*Text passage*:
Write What You Know: You Don't Need to Be An Alien to Write Science Fiction
Writers are often given the advice to write what they know. But have you ever really thought about what this means? Clearly, we can’t take it literally. If so, I could only write about female editors living in Florida or about former Minnesotans who escaped the cold. Not exactly fertile ground for creativity. Authors need to be able to explore characters who haven’t followed the same life path as them or else what would be the fun? For them or their readers. If authors followed that advice to the letter, we would never get to read science fiction or fantasy books. I don’t know too many authors who are aliens or who have traveled through portals to other dimensions, but I’ve read some pretty cool books about those things.
So, if writing what you know doesn’t mean you have to restrict your writing to people exactly like you who live in places similar to where you live, what does it mean? Primarily, it means to write about the emotions that you know. It means to bring your personal experiences into the stories you create. I’ve never traveled the world alone in a sailboat, but I’ve experienced fear and loneliness, so I have an idea of what that sailor might feel when he faces a raging sea or the emptiness of the ocean after several months. I’ve never robbed a bank to pay off medical expenses, but I’ve worked a job I didn’t like to pay my rent. I’ve never lost my husband in a car crash, but I can mine the grief I felt when my mother died of cancer to write about that. I can write about people doing things that are wildly different from the things I’ve done because we all have a similar emotional language. The details of the story you write—the setting, the characters, the plot—are all vehicles for these emotions. Find the common ground between the different experiences—the pain we all feel, the lessons we all must learn, the joy we all experience—and you can write about all sorts of things you’ve never done.
Now, this doesn’t mean that you can write whatever you want with no regard for the facts on the ground. If you’ve never been to New York City, you won’t be able to write accurately about getting around the city just because you know Chicago. If you’re a sheriff in a small rural town, you won’t necessarily know how cops in a major metropolitan area conduct a murder investigation, even though you both work in law enforcement. Freedom to write about things you haven’t personally lived doesn’t give you license to get the facts wrong. If you’re going to write about a place you are unfamiliar with, a job you’ve never done, or other details that your readers may know more about than you, you have a responsibility to do some research and learn what you don’t know. Few things irritate readers more than factual inaccuracies. If your reader knows it takes an hour to get from Tampa to Sarasota, Florida—and twice that in rush-hour traffic—and the character in your book gets there in half an hour, they’re going to lose trust in you. If you can’t be bothered to get that fact right, why should they believe that you’ve handled the rest of the story any better? Feel free to write about places and people you aren’t familiar with and activities you’ve never engaged in, but make an effort to learn the details about these things so you get them right. In this way, “write what you know” shouldn’t feel like an admonition to “stay in your lane” but rather an invitation to expand your experience.
Another thing to consider is how fully you can inhabit a particular character. Personally, I would never write from the point of view of a gay person or a Black person because, as a straight, white woman, I don’t feel I can understand what life in those communities is like on a deep enough level to write accurately about them. While we all share common emotions, that doesn’t mean we can all understand exactly what it is like to be in someone else’s shoes. How the history and experiences of people in those communities is internalized is out of my grasp, so I don’t feel that I am in a position to create an authentic Black or gay character. If you are going to write from the point of view of someone considerably different from you in significant ways, at the very least it would be a good idea to talk to people in that community about what they think and feel and experience. And always consider whether the story you are writing is really yours to tell or would be better coming from someone in that group.
To write what you know, search for those emotions and experiences from your life that are common to us all and give them to the characters you create so they can live a unique life that still connects to you and your readers. And expand what you “know” through research and new experiences to add depth to your writing.

*Data excerpt*:

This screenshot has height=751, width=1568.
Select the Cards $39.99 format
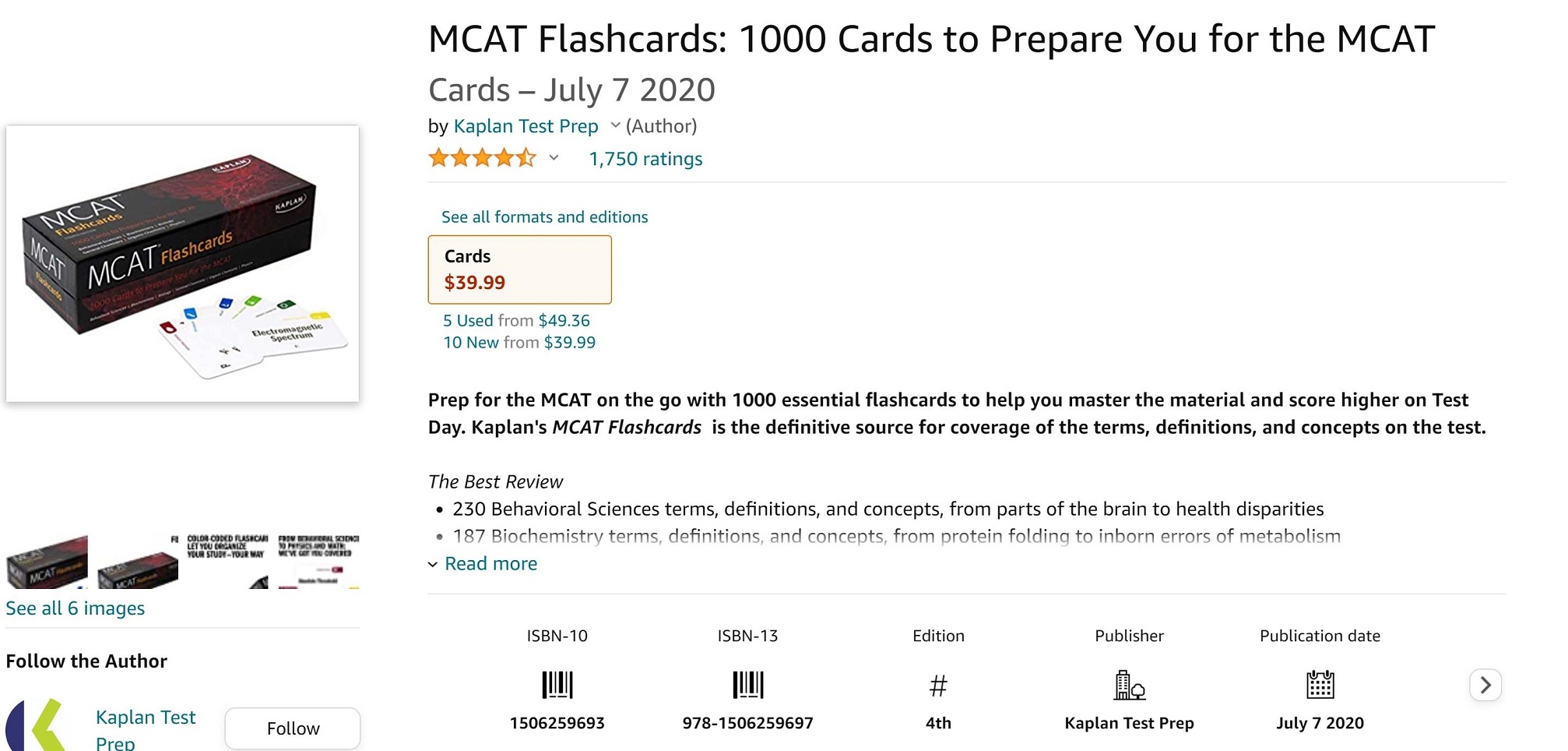(x=519, y=270)
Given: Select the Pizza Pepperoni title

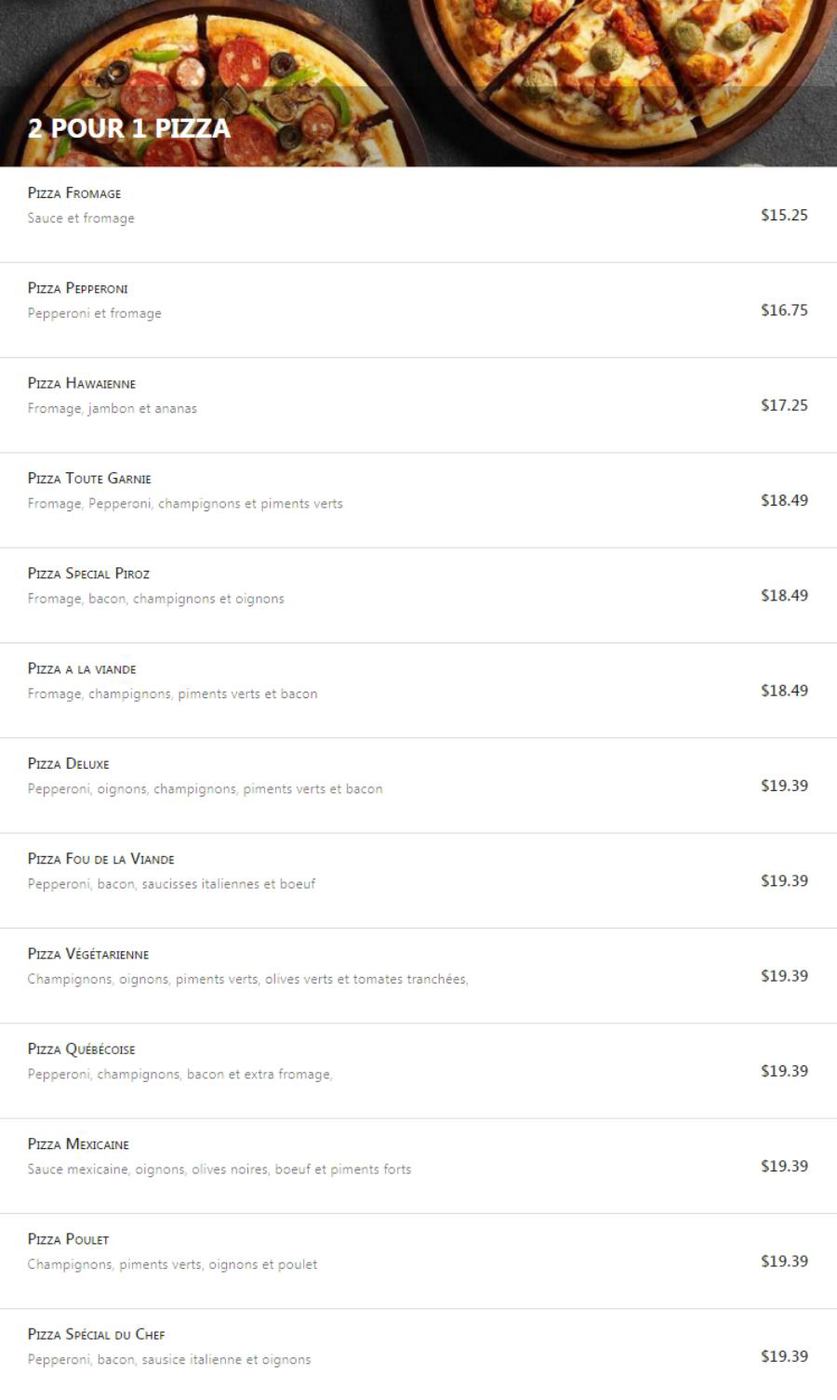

*Problems to solve*:
1/ Answer these questions from the essay on writing what you know:
(a) What grief does the writer say she can draw on to write about losing a husband in a car crash?
(b) According to the essay, how long does the trip from Tampa to Sarasota take in rush-hour traffic?
(c) What does the essay call a story's setting, characters and plot?
2/ Please mark each statement yes or no according to the essay on writing what you know, and quote the words that decide it.
(a) The writer has traveled the world alone in a sailboat.
(b) The essay suggests talking with people in a community before writing from the point of view of someone who differs from you in significant ways.
(c) A sheriff in a small rural town will know how big-city police run a murder investigation.

*Solutions for each task*:
1/
(a) The grief she felt when her mother died of cancer.
(b) Two hours, twice the usual hour.
(c) Vehicles for emotions.

2/
(a) No: "I’ve never traveled the world alone in a sailboat"
(b) Yes: "at the very least it would be a good idea to talk to people in that community about what they think and feel and experience"
(c) No: "you won’t necessarily know how cops in a major metropolitan area conduct a murder investigation"